# Hyperparameter Optimization

In [None]:
import pickle

import numpy as np
import pandas as pd
import seaborn as sns

from matplotlib import pyplot as plt
from sklearn.model_selection import train_test_split
from sklearn.linear_model import LinearRegression
from sklearn.preprocessing import MinMaxScaler, OneHotEncoder, FunctionTransformer
from sklearn.preprocessing import PolynomialFeatures, KBinsDiscretizer
from sklearn.pipeline import make_pipeline, Pipeline
from sklearn.compose import ColumnTransformer
from sklearn.metrics import mean_squared_error, mean_absolute_error
from sklearn.ensemble import RandomForestRegressor

### Get data

In [None]:
df = pd.read_csv('../data/housing/housing_train.csv', index_col=0)

train, val = train_test_split(df, test_size=0.2, random_state=42)

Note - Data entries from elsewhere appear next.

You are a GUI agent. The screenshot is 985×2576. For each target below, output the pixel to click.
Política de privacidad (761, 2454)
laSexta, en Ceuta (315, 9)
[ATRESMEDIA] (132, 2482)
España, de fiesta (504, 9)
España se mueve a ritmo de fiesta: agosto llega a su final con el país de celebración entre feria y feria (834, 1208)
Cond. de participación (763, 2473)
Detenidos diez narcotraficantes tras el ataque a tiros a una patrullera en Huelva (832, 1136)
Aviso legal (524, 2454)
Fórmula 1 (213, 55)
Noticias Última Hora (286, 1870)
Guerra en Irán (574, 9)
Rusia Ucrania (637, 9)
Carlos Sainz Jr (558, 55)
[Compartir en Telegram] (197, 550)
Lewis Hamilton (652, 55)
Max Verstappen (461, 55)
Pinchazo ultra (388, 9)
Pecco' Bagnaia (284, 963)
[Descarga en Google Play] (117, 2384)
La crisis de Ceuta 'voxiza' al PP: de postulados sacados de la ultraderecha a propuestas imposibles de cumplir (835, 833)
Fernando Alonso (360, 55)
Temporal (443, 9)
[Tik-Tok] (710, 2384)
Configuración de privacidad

Xtrain = train.iloc[:,:-1] # all but last
ytrain = train.iloc[:,-1]

Xval = val.iloc[:,:-1] # all but last
yval = val.iloc[:,-1]

### Define a pipeline

In [None]:
column_trans = ColumnTransformer([
    
    # ('name', object, column names)
    ('cat-to-binary', OneHotEncoder(sparse=False), ['Street']),
    ('do nothing', 'passthrough', ['OverallQual', 'YrSold']),
    
])

pipe = make_pipeline(
    
    column_trans,
    PolynomialFeatures(interaction_only=True, include_bias=False),
    RandomForestRegressor()
)

In [None]:
# steps have names
pipe.steps

### Define a parameter grid

In [None]:
param_grid = {
    # stepname__substepname__parametername : [options]
    'columntransformer__cat-to-binary__drop': [None, 'first'],
    'randomforestregressor__n_estimators': [5, 10, 50, 100],
    'randomforestregressor__max_depth': [2, 3, 4],
}

### Run the grid search

In [None]:
from sklearn.model_selection import GridSearchCV

grid = GridSearchCV(pipe, param_grid, 
                  return_train_score=True, 
                  scoring='neg_mean_squared_error',  # GridSearch maximizes the score! 
                  cv=5, n_jobs=-1)  # -1 : max CPU cores

grid.fit(Xtrain, ytrain)

### Collect the results

In [None]:
res = pd.DataFrame(grid.cv_results_)
res.head()

In [None]:
res.columns

In [None]:
res[['param_columntransformer__cat-to-binary__drop', 'param_randomforestregressor__max_depth', 'param_randomforestregressor__n_estimators', 'mean_train_score', 'mean_test_score']]

In [None]:
# higher score is better
res.plot.scatter(x='param_randomforestregressor__max_depth', y='mean_test_score')

### Make a final prediction on the left-out test set

In [None]:
grid.best_estimator_

In [None]:
pred = grid.predict(Xval)
mean_absolute_error(yval, pred)